Agence de communication digitale de Lyon

Alors que le panorama des acteurs gravitant autour de la communication digitale est fortement mouvant depuis ses débuts, nous avons rencontré Grégory Pascal pour comprendre les forces en équilibre. Président de l’AACC Digital (Association des Agences-Conseil en Communication), co-fondateur et CEO de l’agence Sensio Grey, Grégory Pascal porte un regard éclairé sur le marché des agences digitales. Il nous explique leur évolution depuis 20 ans, le rôle qu’elles jouent auprès des annonceurs et le futur qui les attend.https://gentleview.fr

Pouvez-vous commencer par présenter le fonctionnement de l’AACC et votre rôle au sein de cette dernière ?

L’AACC est le syndicat des agences de communication et de marketing en France. Elle est structurée autour de délégations dont l’objectif est de réunir et faire converger les différentes problématiques liées au secteur. Je suis pour ma part président de la délégation digitale de l’AACC, qui est la plus grande délégation, avec 55 agences représentées.

D’une manière générale, le rôle de l’AACC est de défendre les intérêts des agences, de travailler sur un ensemble de sujets stratégiques qui vont des conventions collectives à la formation professionnelle, mais également sur les grands sujets de notre profession comme les compétitions ou la valorisation du travail des agences au profit des marques. Nous organisons également des évènements comme French Camp.

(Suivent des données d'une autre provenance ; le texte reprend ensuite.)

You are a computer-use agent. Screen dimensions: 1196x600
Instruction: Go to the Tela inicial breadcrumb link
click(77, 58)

Au sein de la délégation digitale, deux grands sujets nous animent. Le premier est l’échange entre pairs. Nous nous retrouvons au moins une fois par mois entre présidents ou patrons d’agences pour échanger sur notre perception du marché, de son évolution, des grandes tendances, et aussi d’un certain nombre de sujets opérationnels. Le deuxième concerne les actions collectives, comme les compétitions, l’accompagnement des acteurs à mieux acheter des prestations dans le domaine digital, des actions auprès des grandes écoles de commerce et de publicité pour attirer des talents et susciter des vocations ou encore assurer des relations avec d’autres organismes professionnels comme le MEDEF ou France Digitale.

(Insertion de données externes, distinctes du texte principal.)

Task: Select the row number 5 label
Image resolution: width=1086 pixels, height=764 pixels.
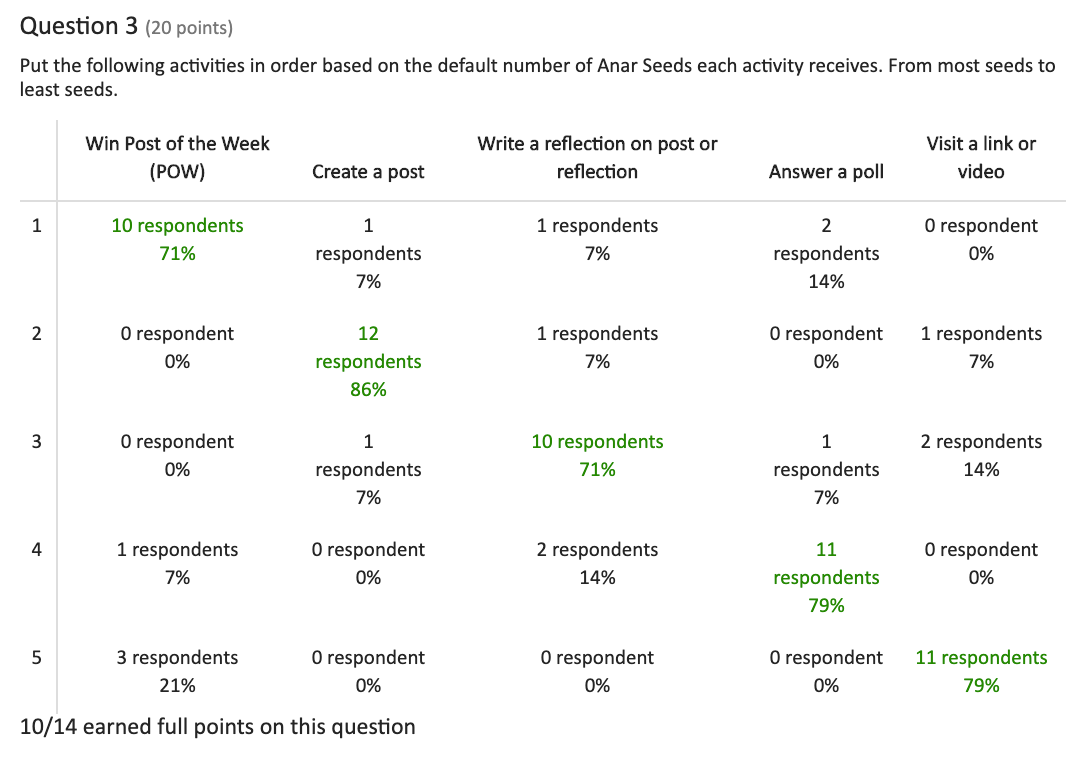Action: (37, 657)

Comment le digital a-t-il impacté le paysage des agences en France ?

Cela a été un immense bouleversement qui a connu plusieurs phases. Je situerais la première entre 1996 et 2006. C’est une phase de pionniers qui a vu l’émergence de nouvelles agences, plutôt tournées tech, qui expérimentaient sur ce nouveau média. A partir de 2005-2006, il y a eu un basculement, du fait, notamment, de l’adoption massive de l’ADSL qui a permis de passer beaucoup plus de flux. On a alors connu un renforcement très fort de l’intérêt des agences d’une manière générale, et notamment des Directions Marketing, pour le sujet du digital. Deux phénomènes ont alors eu lieu : tout d’abord, une accélération très forte de la croissance des agences digitales, notamment des pure-players. De très belles agences se sont développées de manière importante et ont porté le secteur en France. Au niveau international, de très gros réseaux se sont constitués. Dans le même temps, un certain nombre d’agences digitales ont été rachetées par des grands groupes de publicité qui n’avaient pas réellement investi sur ce média et qui avaient besoin de ces acquisitions pour se développer.